_Problem requirements_:
Starting at the line with "JAL・ANAなど、外国航空会社11社と海外旅行サイトを開設 (233, 1324)" and ending at the line with "JAL・ANA・JAS、国内線航空券販売サイトを共同で開設 (222, 1345)", swap "開設" for "公開" and write those entries out again with nothing else changed.

[Records from a data collection]
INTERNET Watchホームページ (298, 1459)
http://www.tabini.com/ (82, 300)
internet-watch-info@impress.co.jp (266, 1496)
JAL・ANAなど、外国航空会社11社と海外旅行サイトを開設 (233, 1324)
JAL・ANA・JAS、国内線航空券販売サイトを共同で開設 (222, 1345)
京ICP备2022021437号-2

...

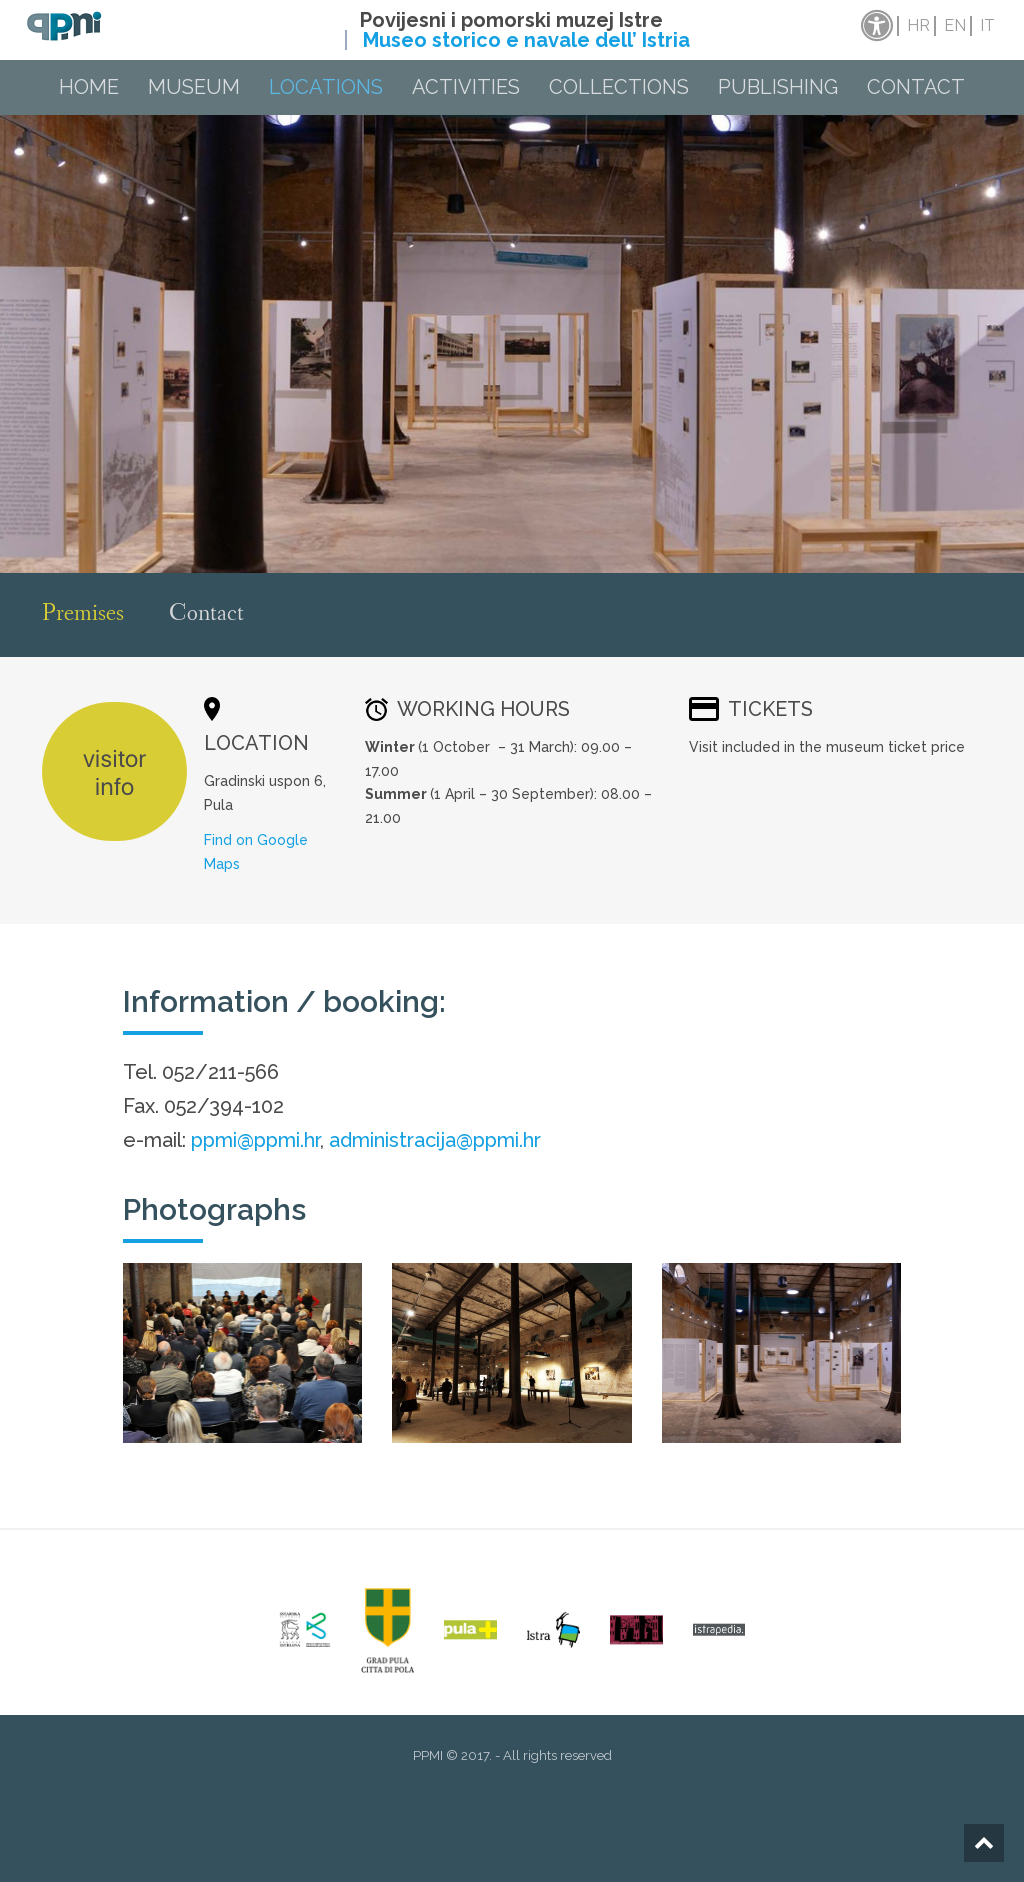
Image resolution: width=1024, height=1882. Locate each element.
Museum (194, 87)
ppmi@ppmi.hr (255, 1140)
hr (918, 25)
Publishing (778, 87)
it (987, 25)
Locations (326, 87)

_Reply_:
JAL・ANAなど、外国航空会社11社と海外旅行サイトを公開 (233, 1324)
JAL・ANA・JAS、国内線航空券販売サイトを共同で公開 (222, 1345)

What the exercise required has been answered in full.